It is a good deal closer to “The Lawrence Welk Show” than it is to the Grand Ole Opry. So be it. The audience gave it a standing ovation, which is the norm in Tidewater.

The Virginia Stage Company opened its 39th season with a crowd-pleaser.

As long as it is singing, “Ring of Fire” can pass – from vintage country to rockabilly, rock ’n’ roll, sorrowful ballads and gentle songs of love and deep faith. There are over 30 songs, though not all the music was composed by Cash. This is not a one-man show. The supporting cast has a surprisingly prominent, and sometimes grating, presence.

They are types rather than characters. Emily Mikesell serves as the matronly one . She, more than some others, suffers from uneven microphoning, but soars best with “Get Rhythm,” which, with her fiddling too, makes her welcome.

Gill Braswell is the requisite bearded, gritty one who does “Delia’s Gone,” a number about a former love whom the song’s narrator shot. Sean Powell has personality galore but is saddled with “Cocaine Blues” and “Straight A’s in Love.”

They play a number of string instruments, including an autoharp, along with the washtub and a refreshing moment of trumpet. (More brass might have helped.)

But a show that doesn’t have Cash himself sing “A Boy Named Sue” is taking chances. The novelty song is assigned, mostly, to the supporting voices.

The show stands or falls on the ability of Ben Hope to simulate Cash. There are moments when he hits it, but he mostly cops out with an approach familiar from other “juke box” shows: They are determined not to do an imitation but to capture the “essence” of the subject. Convenient.
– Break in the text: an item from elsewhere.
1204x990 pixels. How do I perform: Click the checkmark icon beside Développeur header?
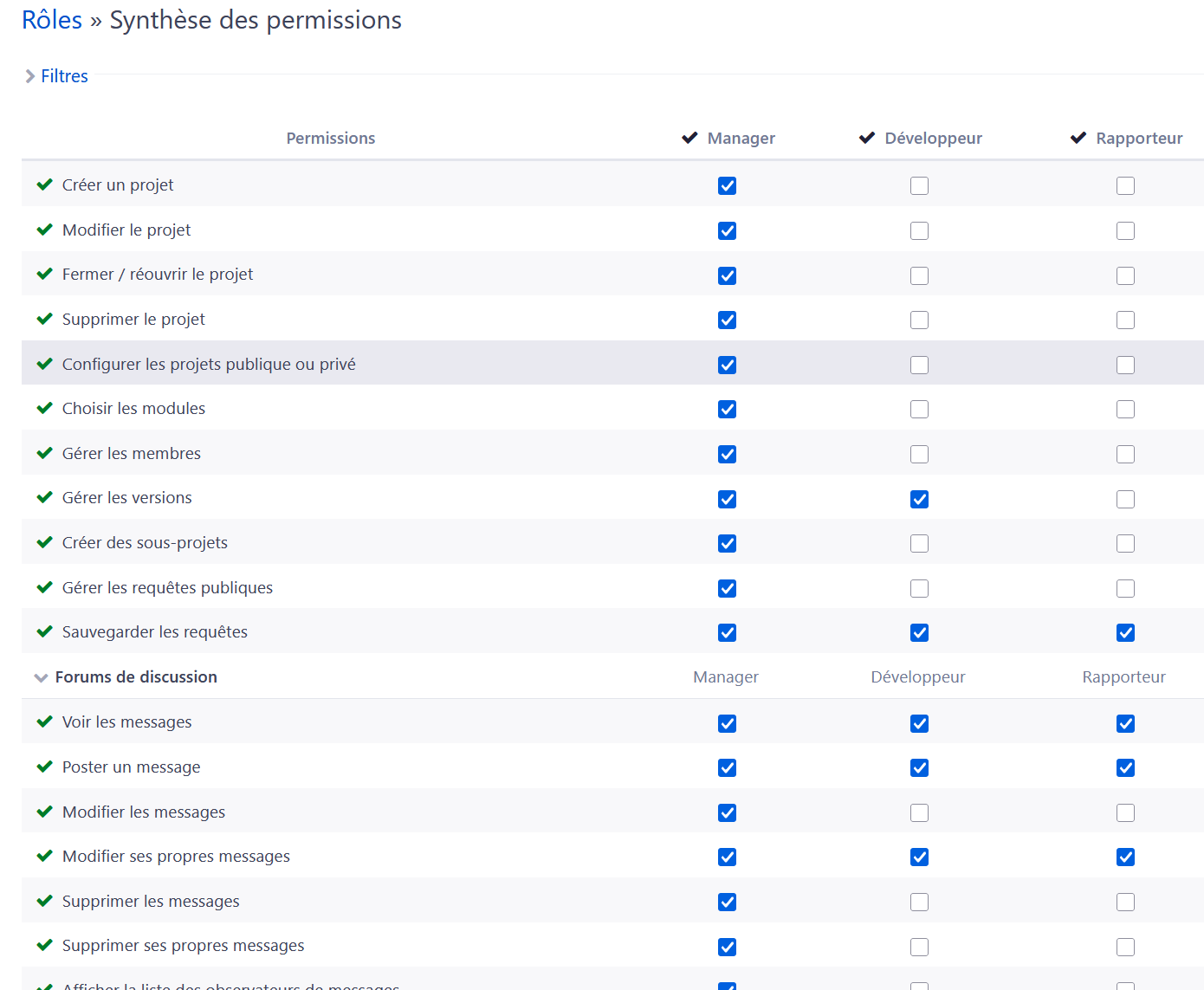point(866,138)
Nostalgia helps a great deal. Hope wears the requisite black, but he is mostly sunny. I never, for a moment, believed this person would have killed a man in Reno “just to watch him die.” Hope has made something of a career out of these gigs – having also tackled, onstage, Elvis, George Jones, Woody Guthrie and Buddy Holly.

I first saw this show in 2006 on Broadway, where it ran only a few weeks. The present version is better because much of the excess has been cut, including a second actor who played the young Johnny.

Dramatically, it is a hodgepodge of bits that leave you knowing no more than when you entered. The traumas of Cash’s life are touched on in passing. His jail time is mentioned, but the charges are passed over.

The aim seems to be to program a song for each trauma. Johnny getting his hormones going results in “Straight A’s in Love.” Drug addiction queues up “Sunday Morning Coming Down.” Further addictive tragedies get mere mention.

The death of his brother in a saw mill accident lends weight to the first act, which suffers from a malady common in this type of show: The hit songs don’t come until the second act. Until then, we get novelties like “Flushed From the Bathroom of Your Heart” and “Dirty Old Egg-Suckin’ Dog.”

Katie Barton, who is the real-life bride of actor Hope, serves well as June Carter Cash, particularly in that she does not become overly cute. (It must have been tempting). She hits spot-on in the late numbers when she appears onstage with her star husband . It’s an effective counterpoint: the “good” woman taming the “wild” man. June died four months before Johnny, an event marked only by a sad song near the end.

Chronologically, this musical is all over the place. It’s not so much theater as it is a side act at an amusement park. But the songs are there, and no one has to think.

The new season at VSC is a varied one and includes the challenging Pulitzer Prize-winning drama “Disgraced.”

In the meantime, this is the foot-stompin’ diversion it is meant to be. It is likely to deliver more of the cash than the Cash.